Summary
“First Blood” fulfills some worldbuilding duties while asking some interesting dramatic questions.
This recap of First Kill season 1, episode 2, “First Blood”, contains spoilers.
Picking up in that moment of confusion where we left off, “First Blood” opens with Cal watching Juliette slide to the floor, presumably dead. She has her first kill, she thinks, but at what cost? She runs, and cries, and cries while running. But when she gets on the nearest bus, she feels her neck for injury and finds none. Has she just murdered an innocent young girl?
First Kill season 1, episode 2 recap
Meanwhile, Cal’s family is awoken in the night by the rummaging of a creature they call a “shambler”, which looks like halfway between an alien and Mr. Blobby, though admittedly a version with very bad skin. Either way, it’s rendered in noticeably unconvincing PS2-era computer graphics and is looking for something specific – a Summoner, which is the little locket thing that Apollo brought home from the cemetery.

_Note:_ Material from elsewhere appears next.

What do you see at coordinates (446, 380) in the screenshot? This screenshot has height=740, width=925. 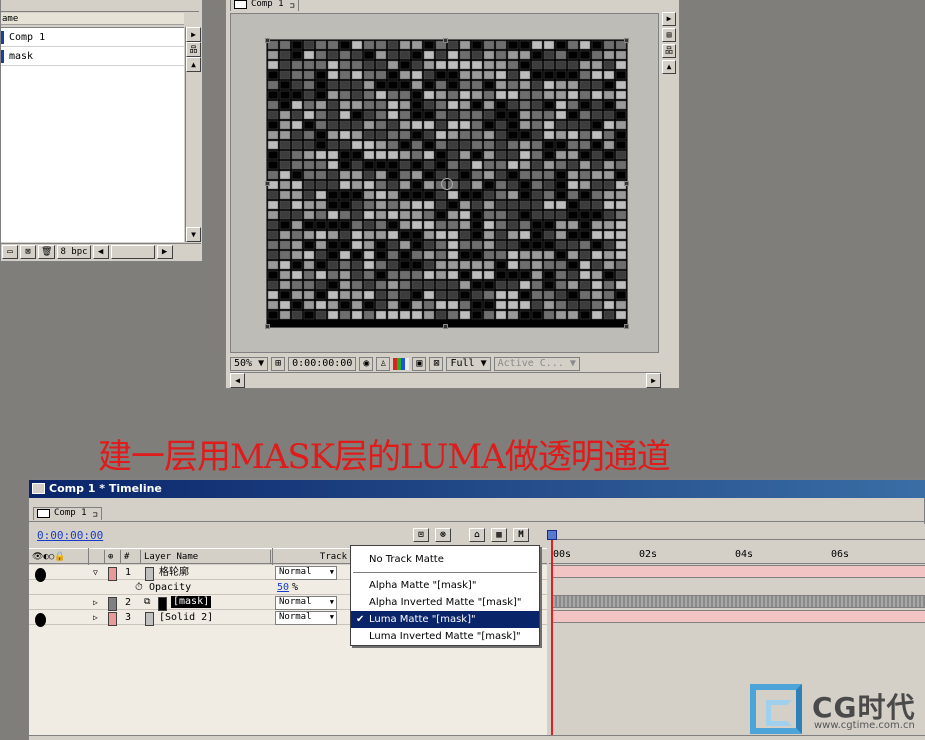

The creature’s head is lopped off before it can do anything with the accouterment, but this is treated as a very big deal.
Oh, and Juliette is fine. She wakes up, pulls the stake out of her chest – the hole closes up in a similarly unimpressive visual flourish – and spots someone spying on her through the crack in the doorway. Uh-oh! Luckily, the police have already shut down the party, giving Juliette the chance to sneak out unnoticed. But she doesn’t manage to sneak into her own house unnoticed. Seeing the blood around her mouth, Juliette’s parents think she has achieved her first kill, which it’s easier for Juliette not to deny. The only problem is that there is a consecration ceremony on the first full moon after a Legacy’s – more on this term below – first kill, and Juliette has plans that day.
By the way, the police were at Noah’s party responding to the death of a 17-year-old girl named Ashley, whose liver we later learn was mysteriously excised in the same manner as a pattern of killings that the coroner distinctly remembers. Luckily, Elinor exhibits Jedi Mind Trick-like powers to convince the man that nothing he saw was remotely suspicious, covering up the Legacies’ ventures behind mundane officialdom obviously being a well-honed process (and probably why the family all have positions of influence within, say, the District Attorney’s office.)
Ashley’s death is convenient since Juliette’s parents think that’s who her victim was, but her father, especially, is worried about the nature of the death – the injuries suggest a level of violence that he’s uncomfortable with since he doesn’t want Juliette to become “like him”, just in case you needed a touch of deliberately mysterious dialogue. And at the same time, Cal is confounded by the fact that Juliette didn’t immediately turn into ash and dust when she was staked. In fact, they lock eyes in the school corridors, and neither of them seems to know what to make of the other.
A subsequent conversation suggests that Elinor’s twin, Oliver, is who her father was referring to earlier. In the same conversation, we also learn that Elinor’s mind-manipulation powers are unique to her, so she has been advised not to use them, and later, when Cal pursues Juliette to the school roof during a vigil for Ashley, it’s revealed in a fight between the two that Juliette’s blood paralyzes those who touch it. Weird!
Juliette can also fight. Cal suggests the vampires have been training to fight back against the hunters, but Juliette claims she was born like that – it struck me as a slightly corny tough-chick line at the time, but she doesn’t seem the type, so I’m not sure it was. It’d only be right for a teen-drama protagonist to have something special about her, right?
Either way, Principal Waters summons both to his office for being on the roof, which could represent a jumper or an active shooter, so both Margot, Juliette’s mother, and Talia, Cal’s guardian, are summoned with them. While Cal and Juliette still clearly have a thing for each other, it seems like the parents do, too. Weird again! And, it turns out, calculated, since when Cal returns home that night she finds her entire family, including her father, readying for action. Talia explains that the reason Juliette didn’t die when she was staked is that she’s a Legacy vampire, born vampires whose pure bloodlines stretch back thousands of years, perhaps even to the Garden of Eden. And it’s important for a Guild-trained house of monster hunters to make sure that every member of a Legacy family is killed.
This might well throw a spanner in the works of Juliette and Cal’s burgeoning relationship.
You can stream First Kill season 1, episode 2, “First Blood”, exclusively on Netflix.